Après un dernier échange de saluts, Jacques rejoignit sa sœur, qui l’attendait à quelques pas. Diane lui dit avec vivacité :
— Pourquoi as-tu insisté ? C’était maladroit… Il avait déjà refusé.
— Je l’ignorais… J’ai cru bien faire.
— Oui, il avait refusé avec un air de dédain insupportable… Nous en avons fait assez, je pense… Qu’il n’en soit plus question !

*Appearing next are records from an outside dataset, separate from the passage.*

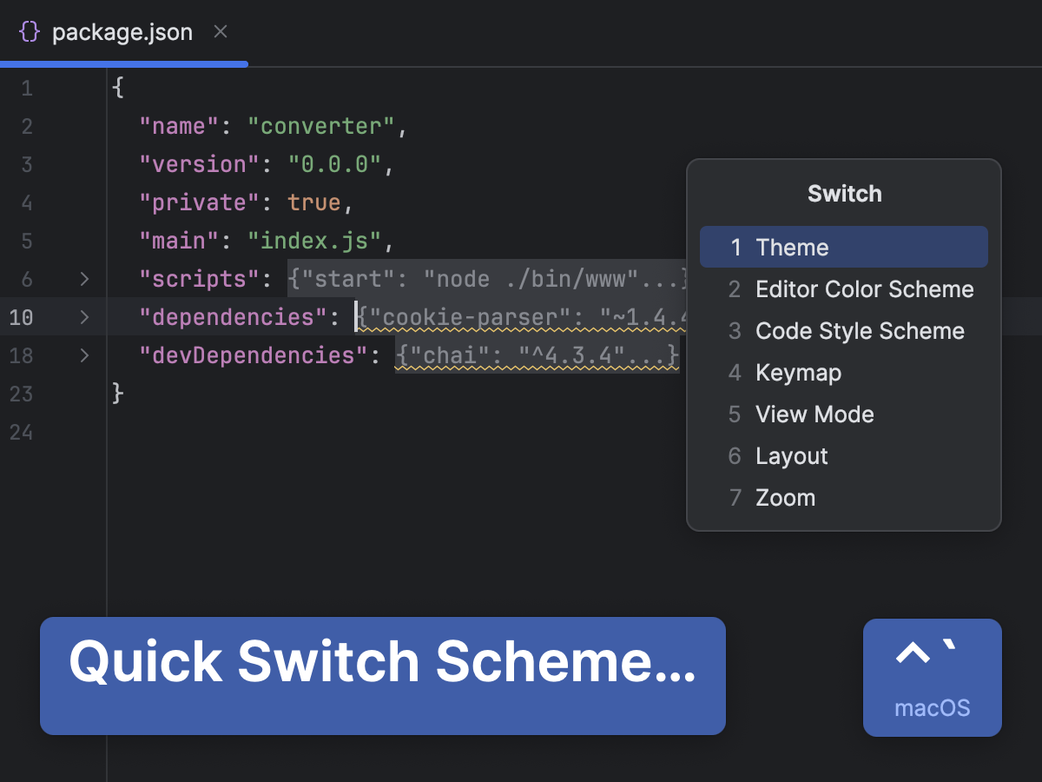The height and width of the screenshot is (782, 1042).
Task: Click line number 10 in the gutter
Action: [x=22, y=317]
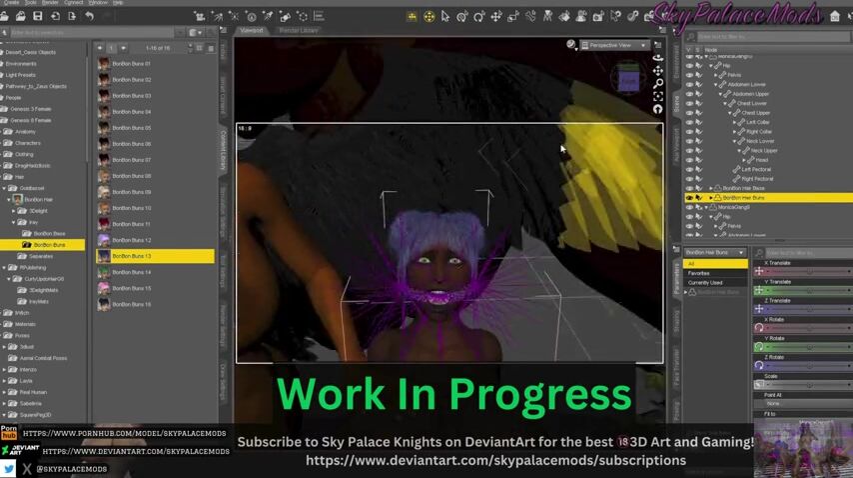Image resolution: width=853 pixels, height=478 pixels.
Task: Click the viewport Pan arrows control
Action: tap(658, 70)
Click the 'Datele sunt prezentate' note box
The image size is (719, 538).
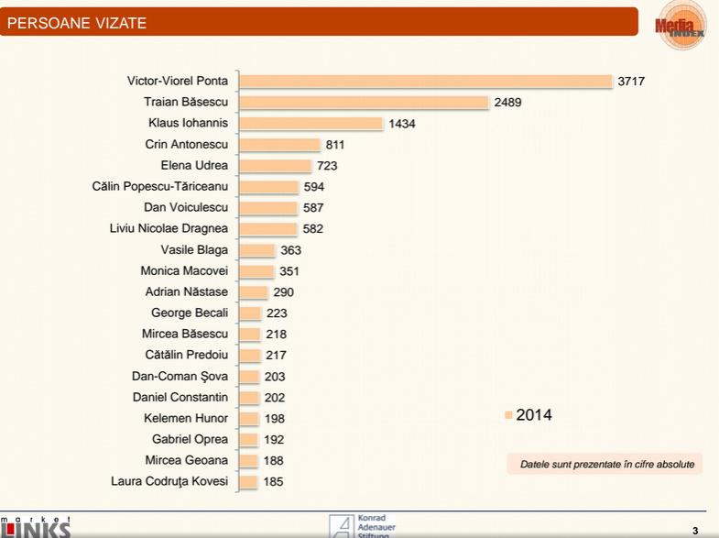point(605,464)
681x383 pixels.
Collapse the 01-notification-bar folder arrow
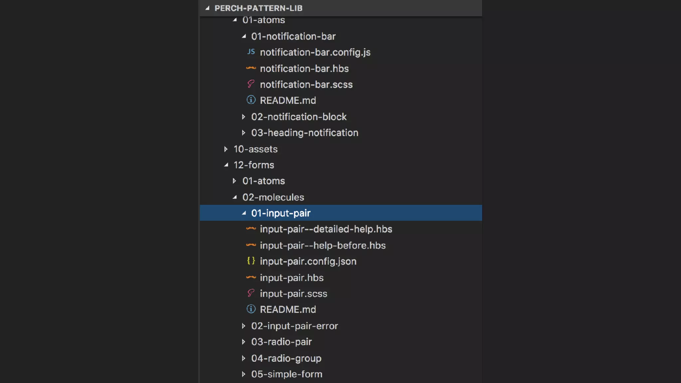point(244,36)
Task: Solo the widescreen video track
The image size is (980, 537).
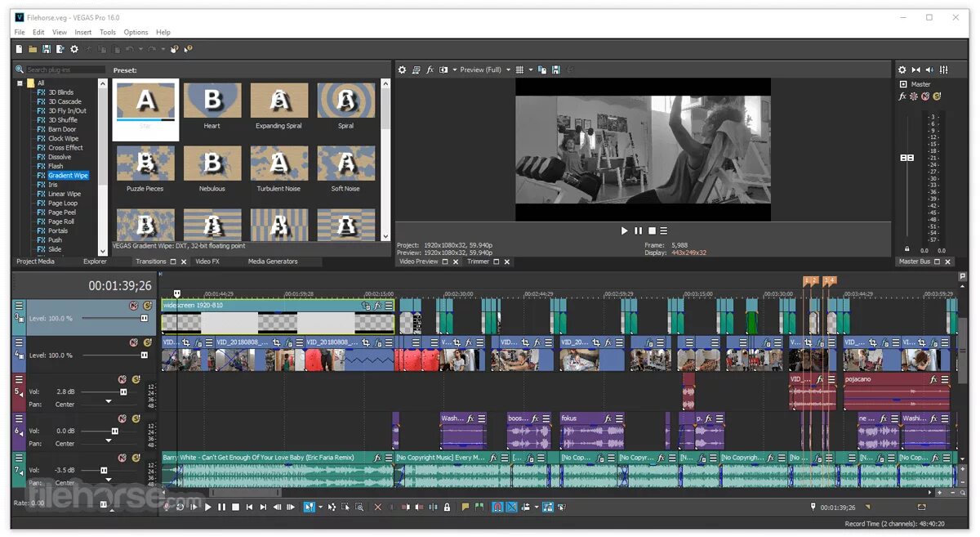Action: click(x=148, y=305)
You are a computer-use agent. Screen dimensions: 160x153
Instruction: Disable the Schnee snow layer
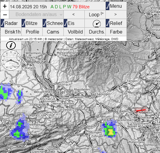(53, 23)
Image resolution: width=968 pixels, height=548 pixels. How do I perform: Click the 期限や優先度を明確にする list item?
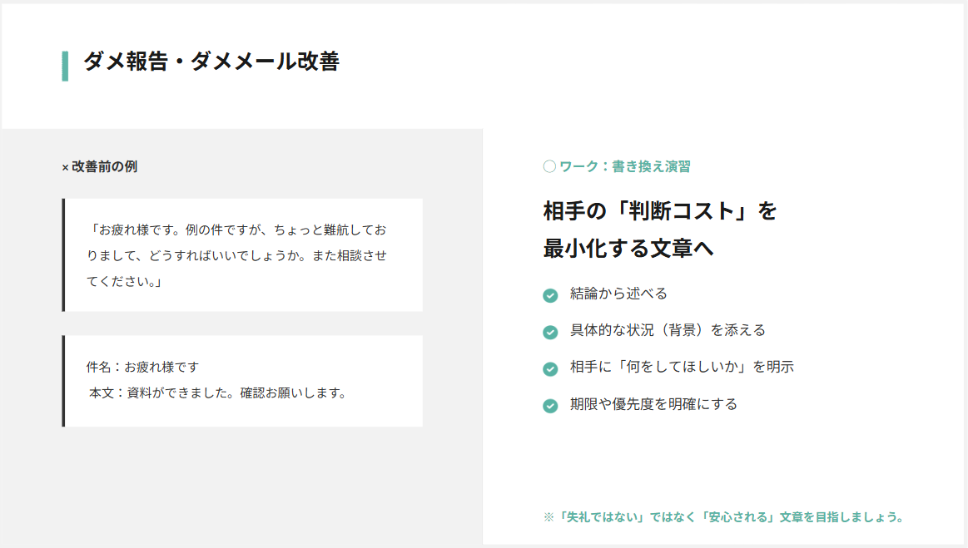pos(653,404)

Cependant, le lendemain soir, à l’heure du dîner, Jacques revint en disant :
— Décidément, Diane, il était écrit que je devais faire la connaissance de ton ennemi ; si je ne voulais pas te faire bondir, je dirais même que je le trouve extrêmement sympathique…
Non seulement c’est un homme d’une bravoure incontestable — Roysel m’a parlé de lui — mais il est fort intelligent… très agréable causeur dans l’intimité.
— Tu es déjà de ses intimes ?… Je t’en fais mon compliment.